Problem to work on: Put each line of the data below into a Markdown table with two columns, Number for its row number and Entry for the line itself. Leave out blank lines.

** BEGIN **

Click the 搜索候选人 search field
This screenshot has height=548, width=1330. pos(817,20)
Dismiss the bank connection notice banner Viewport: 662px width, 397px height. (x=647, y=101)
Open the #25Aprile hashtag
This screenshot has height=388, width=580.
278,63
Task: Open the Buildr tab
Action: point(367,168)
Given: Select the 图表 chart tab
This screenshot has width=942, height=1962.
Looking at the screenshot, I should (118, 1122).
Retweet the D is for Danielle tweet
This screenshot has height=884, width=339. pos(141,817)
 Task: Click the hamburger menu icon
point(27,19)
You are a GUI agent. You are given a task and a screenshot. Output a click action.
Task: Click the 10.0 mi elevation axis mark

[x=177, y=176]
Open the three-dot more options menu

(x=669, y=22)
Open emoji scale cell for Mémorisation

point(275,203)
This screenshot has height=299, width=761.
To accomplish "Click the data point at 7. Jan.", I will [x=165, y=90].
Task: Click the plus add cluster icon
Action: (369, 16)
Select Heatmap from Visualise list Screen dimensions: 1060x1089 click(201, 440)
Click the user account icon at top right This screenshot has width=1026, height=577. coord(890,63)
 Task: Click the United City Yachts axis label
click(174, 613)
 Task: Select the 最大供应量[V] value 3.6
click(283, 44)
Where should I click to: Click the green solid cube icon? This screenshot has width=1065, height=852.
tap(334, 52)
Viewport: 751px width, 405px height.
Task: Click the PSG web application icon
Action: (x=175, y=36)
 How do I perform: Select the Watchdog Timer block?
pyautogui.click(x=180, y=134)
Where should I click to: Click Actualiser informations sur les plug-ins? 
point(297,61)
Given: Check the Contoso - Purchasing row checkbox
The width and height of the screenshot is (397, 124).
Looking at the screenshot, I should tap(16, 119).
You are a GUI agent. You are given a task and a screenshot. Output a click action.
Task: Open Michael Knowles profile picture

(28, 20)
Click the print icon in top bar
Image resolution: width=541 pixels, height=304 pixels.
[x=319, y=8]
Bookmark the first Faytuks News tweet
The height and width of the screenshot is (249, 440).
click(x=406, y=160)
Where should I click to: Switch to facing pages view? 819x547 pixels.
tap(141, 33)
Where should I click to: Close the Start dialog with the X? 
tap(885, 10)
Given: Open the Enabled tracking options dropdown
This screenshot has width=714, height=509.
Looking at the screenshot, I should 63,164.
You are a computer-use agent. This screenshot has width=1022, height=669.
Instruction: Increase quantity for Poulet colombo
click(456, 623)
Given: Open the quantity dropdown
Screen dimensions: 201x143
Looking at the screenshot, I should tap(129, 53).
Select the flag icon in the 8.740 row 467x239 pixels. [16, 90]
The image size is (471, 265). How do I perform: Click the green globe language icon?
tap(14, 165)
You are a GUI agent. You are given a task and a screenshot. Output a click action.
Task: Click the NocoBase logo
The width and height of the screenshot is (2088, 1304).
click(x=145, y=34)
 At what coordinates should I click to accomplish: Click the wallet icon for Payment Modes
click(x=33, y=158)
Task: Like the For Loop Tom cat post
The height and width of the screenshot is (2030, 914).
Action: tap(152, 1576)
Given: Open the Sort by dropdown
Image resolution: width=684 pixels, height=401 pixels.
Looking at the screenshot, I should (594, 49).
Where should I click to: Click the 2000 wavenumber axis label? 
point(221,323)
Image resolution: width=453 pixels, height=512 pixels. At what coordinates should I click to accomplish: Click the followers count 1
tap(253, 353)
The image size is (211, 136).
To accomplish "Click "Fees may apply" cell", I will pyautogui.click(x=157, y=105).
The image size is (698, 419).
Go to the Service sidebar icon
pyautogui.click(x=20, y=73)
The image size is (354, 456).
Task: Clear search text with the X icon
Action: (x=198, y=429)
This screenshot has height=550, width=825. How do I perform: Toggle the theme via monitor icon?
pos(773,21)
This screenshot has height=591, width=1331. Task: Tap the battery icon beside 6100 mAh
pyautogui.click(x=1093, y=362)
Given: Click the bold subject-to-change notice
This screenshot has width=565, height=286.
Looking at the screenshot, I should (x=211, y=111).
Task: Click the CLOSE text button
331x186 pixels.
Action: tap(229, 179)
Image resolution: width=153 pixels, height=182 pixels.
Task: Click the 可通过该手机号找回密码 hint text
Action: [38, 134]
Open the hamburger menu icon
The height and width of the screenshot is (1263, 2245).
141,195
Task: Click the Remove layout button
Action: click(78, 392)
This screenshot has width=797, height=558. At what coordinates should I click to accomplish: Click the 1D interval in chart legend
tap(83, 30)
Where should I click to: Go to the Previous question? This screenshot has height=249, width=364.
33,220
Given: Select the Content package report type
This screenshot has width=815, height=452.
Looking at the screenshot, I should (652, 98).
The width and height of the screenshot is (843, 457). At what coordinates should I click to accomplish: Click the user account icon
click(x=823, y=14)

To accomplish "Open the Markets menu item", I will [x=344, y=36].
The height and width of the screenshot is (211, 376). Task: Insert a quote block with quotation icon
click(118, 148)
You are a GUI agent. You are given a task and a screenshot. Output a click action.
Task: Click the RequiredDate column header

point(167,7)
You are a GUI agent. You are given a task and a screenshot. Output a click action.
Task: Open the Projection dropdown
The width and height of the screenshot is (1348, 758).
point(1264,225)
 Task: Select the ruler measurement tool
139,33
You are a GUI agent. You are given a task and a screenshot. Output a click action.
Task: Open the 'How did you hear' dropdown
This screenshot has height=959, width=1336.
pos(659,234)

** END **

Answer to this exercise:
| Number | Entry |
|---|---|
| 1 | Click the 搜索候选人 search field |
| 2 | This screenshot has height=548, width=1330. pos(817,20) |
| 3 | Dismiss the bank connection notice banner Viewport: 662px width, 397px height. (x=647, y=101) |
| 4 | Open the #25Aprile hashtag |
| 5 | This screenshot has height=388, width=580. |
| 6 | 278,63 |
| 7 | Task: Open the Buildr tab |
| 8 | Action: point(367,168) |
| 9 | Given: Select the 图表 chart tab |
| 10 | This screenshot has width=942, height=1962. |
| 11 | Looking at the screenshot, I should (118, 1122). |
| 12 | Retweet the D is for Danielle tweet |
| 13 | This screenshot has height=884, width=339. pos(141,817) |
| 14 |  Task: Click the hamburger menu icon |
| 15 | point(27,19) |
| 16 | You are a GUI agent. You are given a task and a screenshot. Output a click action. |
| 17 | Task: Click the 10.0 mi elevation axis mark |
| 18 | [x=177, y=176] |
| 19 | Open the three-dot more options menu |
| 20 | (x=669, y=22) |
| 21 | Open emoji scale cell for Mémorisation |
| 22 | point(275,203) |
| 23 | This screenshot has height=299, width=761. |
| 24 | To accomplish "Click the data point at 7. Jan.", I will [x=165, y=90]. |
| 25 | Task: Click the plus add cluster icon |
| 26 | Action: (369, 16) |
| 27 | Select Heatmap from Visualise list Screen dimensions: 1060x1089 click(201, 440) |
| 28 | Click the user account icon at top right This screenshot has width=1026, height=577. coord(890,63) |
| 29 |  Task: Click the United City Yachts axis label |
| 30 | click(174, 613) |
| 31 |  Task: Select the 最大供应量[V] value 3.6 |
| 32 | click(283, 44) |
| 33 | Where should I click to: Click the green solid cube icon? This screenshot has width=1065, height=852. |
| 34 | tap(334, 52) |
| 35 | Viewport: 751px width, 405px height. |
| 36 | Task: Click the PSG web application icon |
| 37 | Action: (x=175, y=36) |
| 38 |  How do I perform: Select the Watchdog Timer block? |
| 39 | pyautogui.click(x=180, y=134) |
| 40 | Where should I click to: Click Actualiser informations sur les plug-ins?  |
| 41 | point(297,61) |
| 42 | Given: Check the Contoso - Purchasing row checkbox |
| 43 | The width and height of the screenshot is (397, 124). |
| 44 | Looking at the screenshot, I should tap(16, 119). |
| 45 | You are a GUI agent. You are given a task and a screenshot. Output a click action. |
| 46 | Task: Open Michael Knowles profile picture |
| 47 | (28, 20) |
| 48 | Click the print icon in top bar |
| 49 | Image resolution: width=541 pixels, height=304 pixels. |
| 50 | [x=319, y=8] |
| 51 | Bookmark the first Faytuks News tweet |
| 52 | The height and width of the screenshot is (249, 440). |
| 53 | click(x=406, y=160) |
| 54 | Where should I click to: Switch to facing pages view? 819x547 pixels. |
| 55 | tap(141, 33) |
| 56 | Where should I click to: Close the Start dialog with the X?  |
| 57 | tap(885, 10) |
| 58 | Given: Open the Enabled tracking options dropdown |
| 59 | This screenshot has width=714, height=509. |
| 60 | Looking at the screenshot, I should 63,164. |
| 61 | You are a computer-use agent. This screenshot has width=1022, height=669. |
| 62 | Instruction: Increase quantity for Poulet colombo |
| 63 | click(456, 623) |
| 64 | Given: Open the quantity dropdown |
| 65 | Screen dimensions: 201x143 |
| 66 | Looking at the screenshot, I should tap(129, 53). |
| 67 | Select the flag icon in the 8.740 row 467x239 pixels. [16, 90] |
| 68 | The image size is (471, 265). How do I perform: Click the green globe language icon? |
| 69 | tap(14, 165) |
| 70 | You are a GUI agent. You are given a task and a screenshot. Output a click action. |
| 71 | Task: Click the NocoBase logo |
| 72 | The width and height of the screenshot is (2088, 1304). |
| 73 | click(x=145, y=34) |
| 74 |  At what coordinates should I click to accomplish: Click the wallet icon for Payment Modes |
| 75 | click(x=33, y=158) |
| 76 | Task: Like the For Loop Tom cat post |
| 77 | The height and width of the screenshot is (2030, 914). |
| 78 | Action: tap(152, 1576) |
| 79 | Given: Open the Sort by dropdown |
| 80 | Image resolution: width=684 pixels, height=401 pixels. |
| 81 | Looking at the screenshot, I should (594, 49). |
| 82 | Where should I click to: Click the 2000 wavenumber axis label?  |
| 83 | point(221,323) |
| 84 | Image resolution: width=453 pixels, height=512 pixels. At what coordinates should I click to accomplish: Click the followers count 1 |
| 85 | tap(253, 353) |
| 86 | The image size is (211, 136). |
| 87 | To accomplish "Click "Fees may apply" cell", I will pyautogui.click(x=157, y=105). |
| 88 | The image size is (698, 419). |
| 89 | Go to the Service sidebar icon |
| 90 | pyautogui.click(x=20, y=73) |
| 91 | The image size is (354, 456). |
| 92 | Task: Clear search text with the X icon |
| 93 | Action: (x=198, y=429) |
| 94 | This screenshot has height=550, width=825. How do I perform: Toggle the theme via monitor icon? |
| 95 | pos(773,21) |
| 96 | This screenshot has height=591, width=1331. Task: Tap the battery icon beside 6100 mAh |
| 97 | pyautogui.click(x=1093, y=362) |
| 98 | Given: Click the bold subject-to-change notice |
| 99 | This screenshot has width=565, height=286. |
| 100 | Looking at the screenshot, I should (x=211, y=111). |
| 101 | Task: Click the CLOSE text button |
| 102 | 331x186 pixels. |
| 103 | Action: tap(229, 179) |
| 104 | Image resolution: width=153 pixels, height=182 pixels. |
| 105 | Task: Click the 可通过该手机号找回密码 hint text |
| 106 | Action: [38, 134] |
| 107 | Open the hamburger menu icon |
| 108 | The height and width of the screenshot is (1263, 2245). |
| 109 | 141,195 |
| 110 | Task: Click the Remove layout button |
| 111 | Action: click(78, 392) |
| 112 | This screenshot has width=797, height=558. At what coordinates should I click to accomplish: Click the 1D interval in chart legend |
| 113 | tap(83, 30) |
| 114 | Where should I click to: Go to the Previous question? This screenshot has height=249, width=364. |
| 115 | 33,220 |
| 116 | Given: Select the Content package report type |
| 117 | This screenshot has width=815, height=452. |
| 118 | Looking at the screenshot, I should (652, 98). |
| 119 | The width and height of the screenshot is (843, 457). At what coordinates should I click to accomplish: Click the user account icon |
| 120 | click(x=823, y=14) |
| 121 | To accomplish "Open the Markets menu item", I will [x=344, y=36]. |
| 122 | The height and width of the screenshot is (211, 376). Task: Insert a quote block with quotation icon |
| 123 | click(118, 148) |
| 124 | You are a GUI agent. You are given a task and a screenshot. Output a click action. |
| 125 | Task: Click the RequiredDate column header |
| 126 | point(167,7) |
| 127 | You are a GUI agent. You are given a task and a screenshot. Output a click action. |
| 128 | Task: Open the Projection dropdown |
| 129 | The width and height of the screenshot is (1348, 758). |
| 130 | point(1264,225) |
| 131 |  Task: Select the ruler measurement tool |
| 132 | 139,33 |
| 133 | You are a GUI agent. You are given a task and a screenshot. Output a click action. |
| 134 | Task: Open the 'How did you hear' dropdown |
| 135 | This screenshot has height=959, width=1336. |
| 136 | pos(659,234) |